A subjetividade dos critérios adotados nas transgressões disciplinares nos regulamentos militares

INTRODUÇÃO

O presente trabalho tem por objetivo analisar o Princípio da Legalidade ante as aplicações de punições disciplinares militares, uma vez que, como órgãos da Administração Pública as forças militares, sejam estas federais ou estaduais devem se pautar, sobretudo neste princípio, uma vez que a Carta Magna versa que cabe a estes agentes a manutenção da ordem pública.

 

MATERIAL E MÉTODOS

A metodologia empregada na condução do presente é o indutivo, auxiliado por revisão de literatura e pesquisa bibliográfica como técnicas de pesquisa.

 

DESENVOLVIMENTO

A Administração Pública é dotada de vários preceitos e normas que visam assegurar a eficiência de seu funcionamento. Tais preceitos são por diversas vezes positivados em dispositivos legais para que tenham o seu efetivo cumprimento assegurado. E dentre estes preceitos e normas, o Princípio da Legalidade é tido como a base de sustentação para o real funcionamento da “máquina administrativa”. Este princípio deve ser integralmente observado, para que haja o embasamento das ações. Entes ou indivíduos que ajam em desacordo com o que versa neste princípio estarão sujeitos às sanções impostas nos dispositivos disciplinares de seus órgãos.

Nas instituições militares, tanto estaduais quanto federais ocorre de forma semelhante, seus atos devem ser pautados, para que tenham toda legitimidade possível, no Princípio da Legalidade. E os agentes de segurança pública, ao exercerem suas funções, devem buscar trazer em suas ações toda legitimidade possível para que tenha uma validação destes atos, mas também para que estes atos tenham uma aprovação da população que é a principal interessada nas ações legítimas destas instituições. Cabe a estas instituições o fiel cumprimento de princípios basilares, como a hierarquia e a disciplina. Qualquer desvio de conduta que seja em desacordo com tais princípios são passíveis de sanções por parte dos órgãos a que estes agentes estão sujeitos.

Porém, ocorre que os agentes de segurança pública devem, assim como os demais integrantes da Administração Pública, agir conforme os dispositivos legais. Só que estes primeiros além de cumprir fielmente tais normas positivadas ainda devem observar alguns dispositivos disciplinares que são por diversas vezes regulamentados por meio de decretos executivos, sob pena de ter sua liberdade tolhida. O que traz uma questão à tona: como pode os agentes de segurança pública cumprir fielmente os dispositivos legais e serem submetidos a observarem dispositivos que tem sua legitimidade questionada?

Bloco de dados:
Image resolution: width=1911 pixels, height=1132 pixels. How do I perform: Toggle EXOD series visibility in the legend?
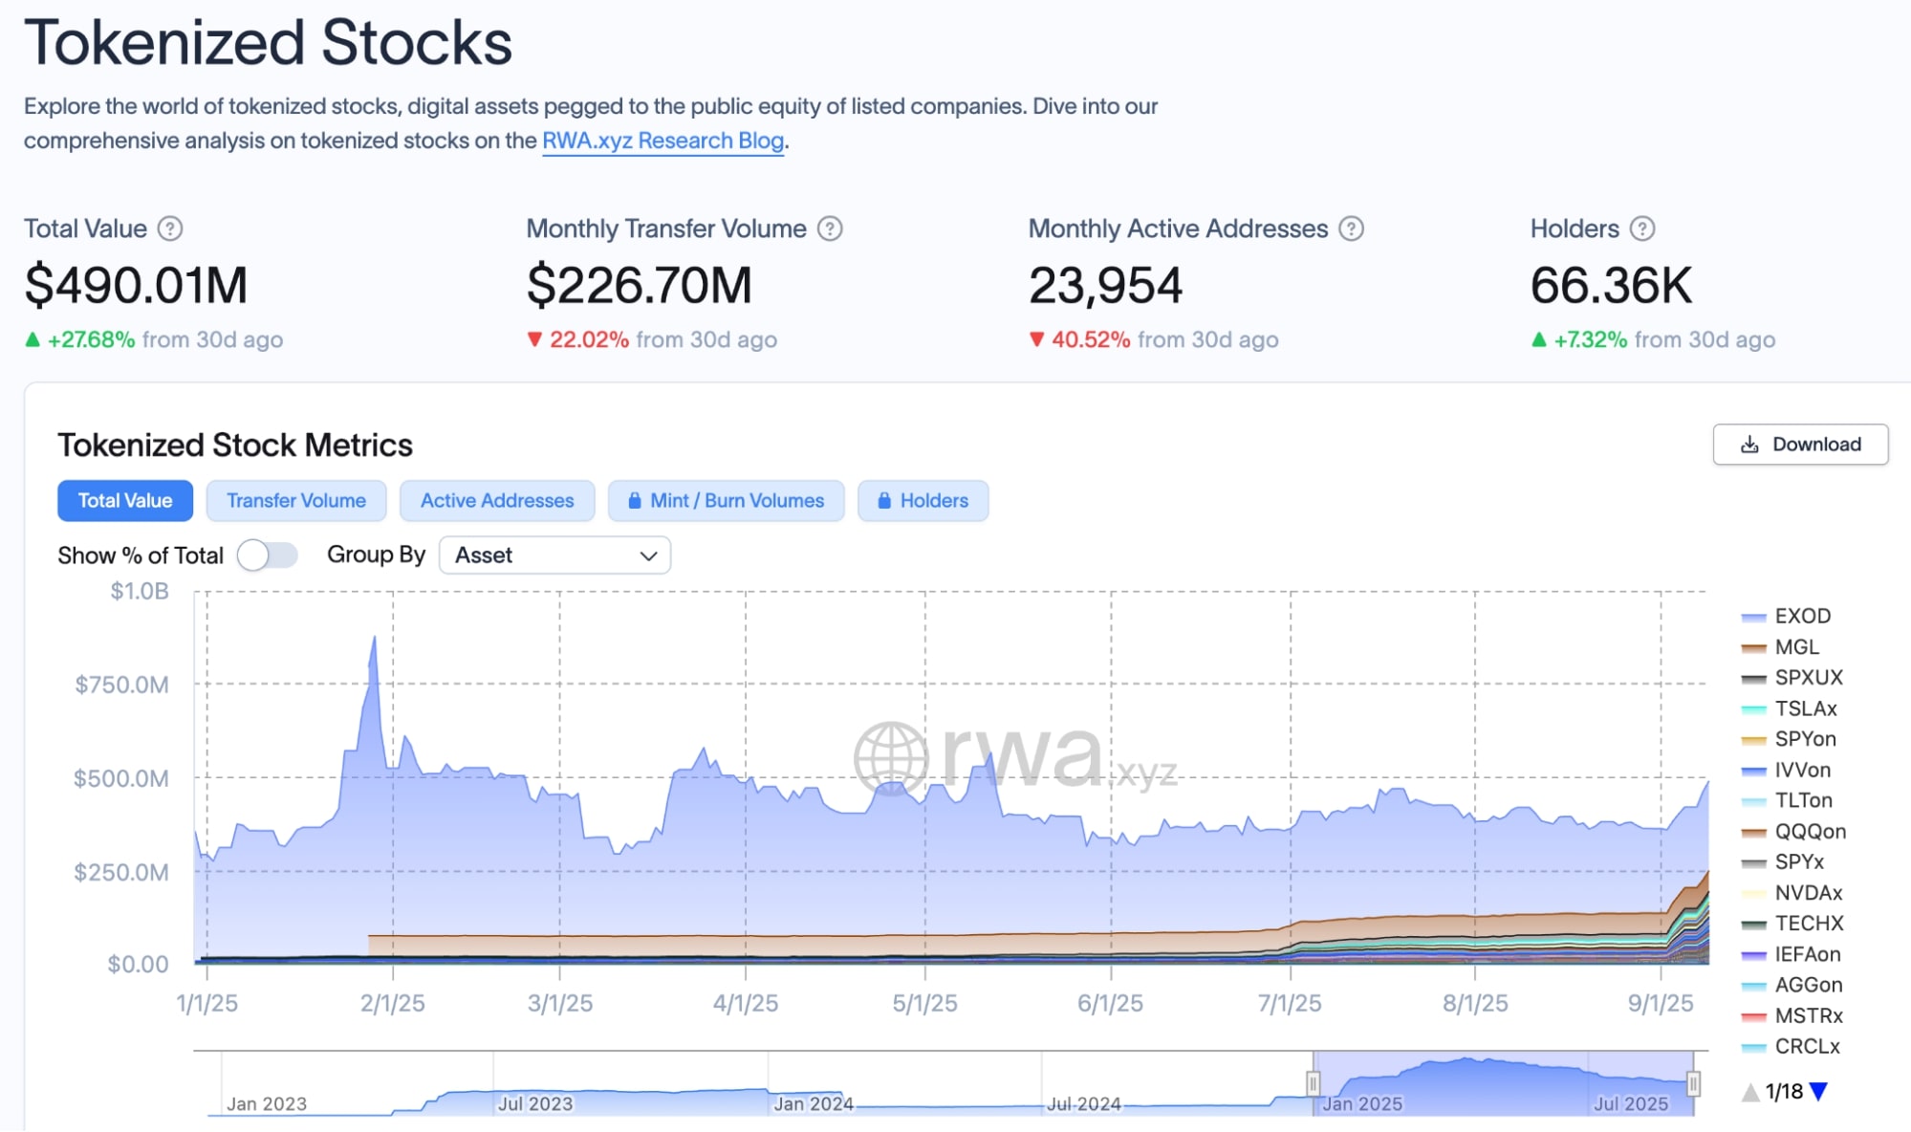(x=1801, y=617)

Tarefas propostas:
(a) Por favor, transcreva do texto sobre transgressões disciplinares militares o trecho que começa em "MATERIAL E MÉTODOS" e segue até "de seus órgãos.".
(b) Segundo o texto sobre transgressões disciplinares militares, qual método conduz o trabalho?
(c) Dê continuidade ao texto sobre transgressões disciplinares militares a partir do ponto em que ele termina.

Resultados do exercício:
(a)
MATERIAL E MÉTODOS

A metodologia empregada na condução do presente é o indutivo, auxiliado por revisão de literatura e pesquisa bibliográfica como técnicas de pesquisa.

 

DESENVOLVIMENTO

A Administração Pública é dotada de vários preceitos e normas que visam assegurar a eficiência de seu funcionamento. Tais preceitos são por diversas vezes positivados em dispositivos legais para que tenham o seu efetivo cumprimento assegurado. E dentre estes preceitos e normas, o Princípio da Legalidade é tido como a base de sustentação para o real funcionamento da “máquina administrativa”. Este princípio deve ser integralmente observado, para que haja o embasamento das ações. Entes ou indivíduos que ajam em desacordo com o que versa neste princípio estarão sujeitos às sanções impostas nos dispositivos disciplinares de seus órgãos.

(b) O método indutivo, auxiliado por revisão de literatura e pesquisa bibliográfica.

(c)
DISCUSSÃO

O Princípio da Legalidade é um dos principais princípios norteadores das ações desempenhadas pela Administração Pública. Este princípio, essencialmente traz em si a ideia de que todo e qualquer ato administrativo deve se pautar na Lei. Qualquer ato diverso ao que se encontra positivado em dispositivos legais pode ser considerado ilegal, à margem da lei, fazendo com que este ato seja invalidado.

Este princípio está inserido na Carta Magna no artigo 37, caput, que diz da seguinte forma: “Art. 37. A administração pública direta e indireta de qualquer dos Poderes da União, dos Estados, do Distrito Federal e dos Municípios obedecerá aos princípios de legalidade, impessoalidade, moralidade, publicidade e eficiência e, também, ao seguinte:” (BRASIL, 1988.)

Sobre este princípio, Mello define da seguinte maneira:

Assim, o princípio da legalidade é o da completa submissão da Administração às leis. Esta deve tão somente obedecê-las, cumpri-las, pô-las em prática. Daí que a atividade de todos os seus agentes, desde o que lhe ocupa a cúspide, isto é, o Presidente da República, até o mais modesto dos servidores, só pode ser a de dóceis, reverentes, obsequiosos cumpridores das disposições gerais fixadas pelo Poder Legislativo, pois esta é a posição que lhes compete no Direito brasileiro. (MELLO, 2009, p. 101)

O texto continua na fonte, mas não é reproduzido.